- _OBJECTIF_: Poursuivez, s'il vous plaît, le texte sur le discours de Barack Obama à Berlin en reprenant après sa dernière phrase.

··· EXTRAIT DU TEXTE ···

Dans la rubrique du lundi qu’il tient
dans le journal Die Zeit, l’ancien ministre allemand des Affaires
étrangères, Joschka Fischer (Parti des Verts), a résumé le « discours
prononcé par Barack Obama à Berlin » comme suit : « Quand la
situation militaire devient sérieuse, il faut arrêter de voyager aux frais des
autres ! »
La lutte contre le terrorisme « est loin
d’être terminée » selon Fischer. La guerre en Irak était une faute,
écrit-il en ajoutant rapidement que la guerre contre Al-Qaïda et les Talibans
en Afghanistan est « toutefois, inévitable. » En Afghanistan,
l’Europe doit être prête à prendre « les mêmes risques que les
Etats-Unis ».
La division du travail selon laquelle « les Etats-Unis
combattent et les Européens reconstruisent », ne sera plus acceptée par le
président Obama. A l’avenir, l’Europe et l’Allemagne devront
s’engager « plus intensément en prenant davantage de risques…
Sous un président Obama, l’Afrique gagnera en importance, ce qui est
aussi une bonne nouvelle, » écrit Fischer. La référence répétée à la
tragédie du Darfour faite par Obama dans son discours de Berlin signifie que
dans cette région aussi, l’Allemagne devra assumer une plus grande part
des risques. »

··· DONNÉES DISPONIBLES ···

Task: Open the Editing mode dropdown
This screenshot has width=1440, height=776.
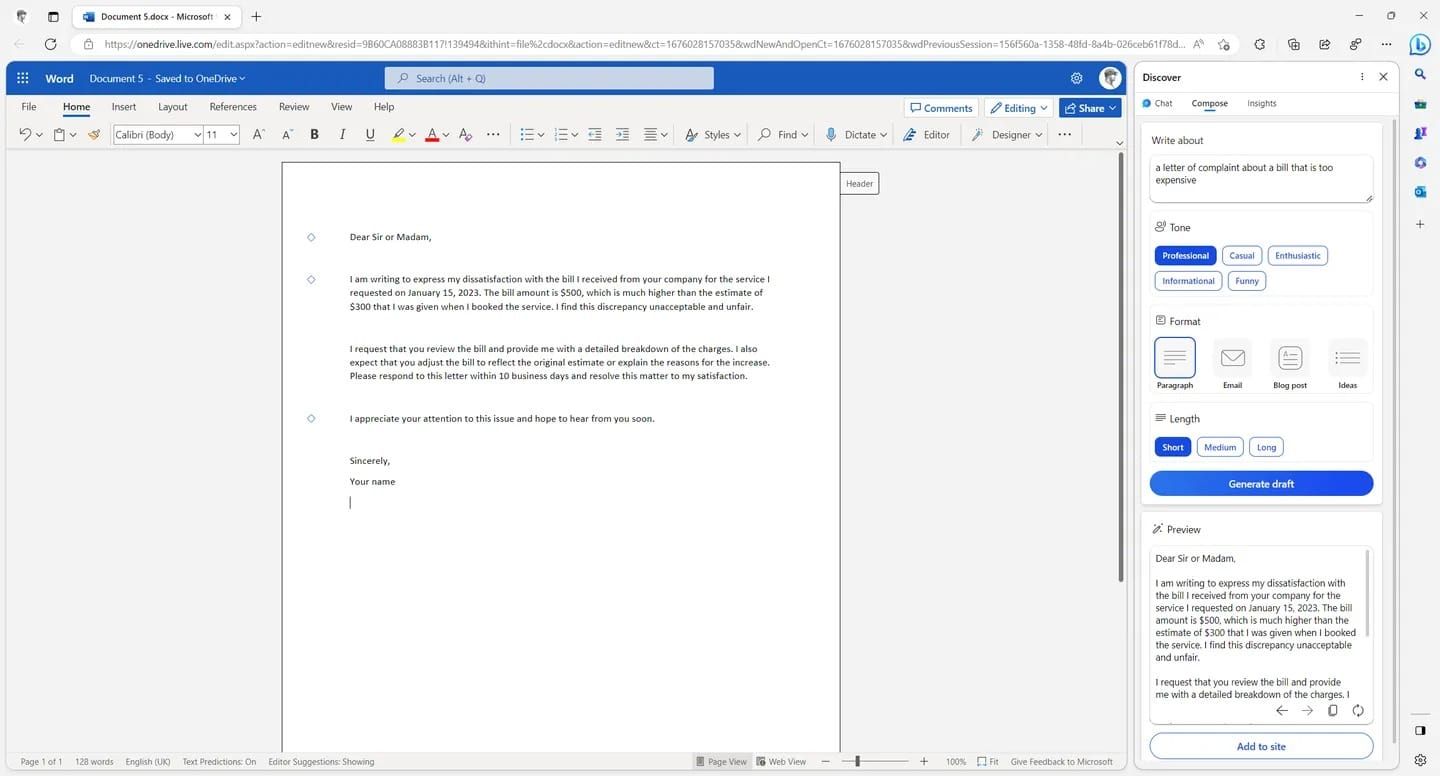Action: 1019,108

···

- _RÉSULTAT ATTENDU_:
Fischer salue l’appel d’Obama à « agir
davantage ensemble » en cas de crises internationales. » Cependant, si
ces efforts diplomatiques devaient échouer, Obama n’hésitera pas « à
faire porter davantage de charges et de responsabilités à ses alliés, »
souligne Fischer en concluant : « L’Iran pourrait devenir le
premier exemple du genre. »
Plus que n’importe quel autre commentateur, l’ancien
ministre des Affaires étrangères et dirigeant des Verts, cherche à canaliser l’espoir
de vastes couches de la population de voir se terminer le gouvernement Bush et
les illusions qu’ils peuvent avoir en Barack Obama derrière un soutien
pour une politique droitière. Un nouveau tournant vers une intensification du
militarisme est en train d’être pris grâce à une « Obamamanie »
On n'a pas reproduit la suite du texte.